2. Calculating the Amount of Compensatory Damages There are a number of key issues that should be assessed when evaluating the value of a case. None of these issues are determinative, but they all may have considerable weight effecting the value of the case.

First, the force, velocity and mechanisms of injury are important. Was this a minor accident with minimal or no force applied to the occupant of a motor vehicle, or is this a case where the individual sustained direct trauma through a fall or impact with portions of the interior of the motor vehicle? How fast were the vehicles proceeding? How much property damage was there? Where were the forces applied? Were the forces absorbed by the automobile bumper or transmitted to the occupants? Where was the occupant in the vehicle? Was he/she turned? Did the occupant impact any part of the interior of the vehicle? Were there other factors regarding the mechanics and forces of injury? Any evidence of direct trauma as opposed to acceleration-deceleration injury, is important. Scars, bruises, contusions and other evidence of trauma can buttress the claim that there has been forces sufficient to cause serious injury. Often the forces will be sufficient to cause disorientation, a momentary loss of consciousness or other signs or symptoms suggesting an insult to the neurological and neuromuscular systems. In an extreme case there may be a momentary or extended period of loss of consciousness all of which is consistent with neurological injury and other forces sufficient to cause a severe acceleration/deceleration injury or other impact competent to cause serious injuries.

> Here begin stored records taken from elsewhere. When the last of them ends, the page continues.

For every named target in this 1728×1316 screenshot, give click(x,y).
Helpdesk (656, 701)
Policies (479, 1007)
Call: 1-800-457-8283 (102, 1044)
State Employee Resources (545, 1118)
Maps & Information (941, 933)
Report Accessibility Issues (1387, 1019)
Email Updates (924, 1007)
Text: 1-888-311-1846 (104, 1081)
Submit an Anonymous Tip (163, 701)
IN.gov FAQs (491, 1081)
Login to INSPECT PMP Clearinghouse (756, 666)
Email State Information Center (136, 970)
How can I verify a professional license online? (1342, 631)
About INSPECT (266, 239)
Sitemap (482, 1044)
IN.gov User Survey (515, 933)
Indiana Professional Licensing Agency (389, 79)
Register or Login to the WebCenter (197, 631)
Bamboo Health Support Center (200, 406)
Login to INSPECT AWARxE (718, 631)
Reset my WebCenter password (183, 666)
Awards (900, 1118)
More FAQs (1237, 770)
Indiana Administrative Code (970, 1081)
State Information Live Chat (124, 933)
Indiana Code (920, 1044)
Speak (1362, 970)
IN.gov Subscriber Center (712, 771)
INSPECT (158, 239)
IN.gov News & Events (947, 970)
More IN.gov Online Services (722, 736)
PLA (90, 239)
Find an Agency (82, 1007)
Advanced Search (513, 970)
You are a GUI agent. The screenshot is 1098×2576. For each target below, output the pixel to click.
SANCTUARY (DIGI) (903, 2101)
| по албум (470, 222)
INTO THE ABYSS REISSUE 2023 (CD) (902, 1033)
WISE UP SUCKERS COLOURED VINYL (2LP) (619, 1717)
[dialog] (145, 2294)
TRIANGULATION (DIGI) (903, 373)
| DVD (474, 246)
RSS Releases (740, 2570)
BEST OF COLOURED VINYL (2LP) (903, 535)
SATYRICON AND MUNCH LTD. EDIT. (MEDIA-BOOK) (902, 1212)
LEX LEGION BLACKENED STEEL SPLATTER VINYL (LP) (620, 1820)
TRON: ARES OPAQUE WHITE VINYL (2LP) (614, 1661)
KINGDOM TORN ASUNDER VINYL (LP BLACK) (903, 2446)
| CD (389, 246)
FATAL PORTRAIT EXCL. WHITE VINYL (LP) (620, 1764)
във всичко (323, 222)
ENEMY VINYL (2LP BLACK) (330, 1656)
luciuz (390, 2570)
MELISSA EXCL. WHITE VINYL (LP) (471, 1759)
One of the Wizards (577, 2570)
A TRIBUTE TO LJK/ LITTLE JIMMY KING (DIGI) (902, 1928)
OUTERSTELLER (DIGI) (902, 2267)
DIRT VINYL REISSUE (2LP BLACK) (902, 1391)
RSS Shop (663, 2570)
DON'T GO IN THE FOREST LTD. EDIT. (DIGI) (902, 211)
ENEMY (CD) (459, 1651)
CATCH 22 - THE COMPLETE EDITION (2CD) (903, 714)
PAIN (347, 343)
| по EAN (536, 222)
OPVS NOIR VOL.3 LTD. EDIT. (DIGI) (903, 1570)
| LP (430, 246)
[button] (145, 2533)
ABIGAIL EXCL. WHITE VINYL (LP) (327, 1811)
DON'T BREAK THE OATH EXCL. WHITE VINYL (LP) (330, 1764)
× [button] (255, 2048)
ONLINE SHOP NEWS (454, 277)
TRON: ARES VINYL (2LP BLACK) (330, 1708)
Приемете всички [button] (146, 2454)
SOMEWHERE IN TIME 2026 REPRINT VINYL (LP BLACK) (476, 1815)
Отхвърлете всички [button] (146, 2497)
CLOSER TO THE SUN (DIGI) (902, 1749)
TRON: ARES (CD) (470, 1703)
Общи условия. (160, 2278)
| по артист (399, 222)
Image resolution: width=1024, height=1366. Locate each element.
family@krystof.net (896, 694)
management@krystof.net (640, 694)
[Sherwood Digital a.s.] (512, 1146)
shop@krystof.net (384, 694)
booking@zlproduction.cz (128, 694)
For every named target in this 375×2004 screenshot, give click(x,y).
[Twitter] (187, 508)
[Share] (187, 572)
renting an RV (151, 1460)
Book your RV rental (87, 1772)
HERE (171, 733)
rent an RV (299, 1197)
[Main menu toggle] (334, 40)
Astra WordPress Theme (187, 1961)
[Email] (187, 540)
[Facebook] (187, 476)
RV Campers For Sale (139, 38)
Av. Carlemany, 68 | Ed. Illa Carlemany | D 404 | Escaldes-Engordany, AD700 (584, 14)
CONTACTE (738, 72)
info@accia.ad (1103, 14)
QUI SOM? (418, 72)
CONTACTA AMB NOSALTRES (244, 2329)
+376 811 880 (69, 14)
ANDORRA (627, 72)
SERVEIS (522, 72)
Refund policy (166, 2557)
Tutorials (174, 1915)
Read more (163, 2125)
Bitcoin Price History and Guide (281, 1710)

Second, if your client is either transported to or goes to an emergency room, the history and findings in the emergency room are often critical. If the history indicates injury and there are other findings in the emergency room consistent with physical trauma such as bruises, contusions, disorientation, neurological findings, then all of this information would buttress the claim of injuries. Often, however, the only information in the emergency room will be the plaintiff’s subjective complaints. These cannot be discounted but obviously the lack of any findings in the emergency room of any kind can weaken the case.

Third, the results of any physical exam or testing should be considered. Often there will be no neurological or physiological findings on gross examination. However, there are cases where, for example, x-rays will show a straightening of the lordosis of the cervical curve, consistent with a contraction of the muscles resulting from trauma. There may be other findings upon physical exam such as muscle spasm. Obviously, if there are more profound findings on neuroimaging studies such as disc protrusion or herniation, these would further support evidence of severe physiological injury.

Fourth, the progression and duration of symptoms must be looked at. There may be an initial period where symptoms are not severe but then they progress as swelling and other physiological changes occur. Although symptoms can be effected by a variety of factors including stress, strain, weather, and activity level, one would generally not expect to find inconsistent or marked increases or decreases in symptomology. If your client’s clinical course is way outside the norm, it may raise a question of the etiology or validity of the injury.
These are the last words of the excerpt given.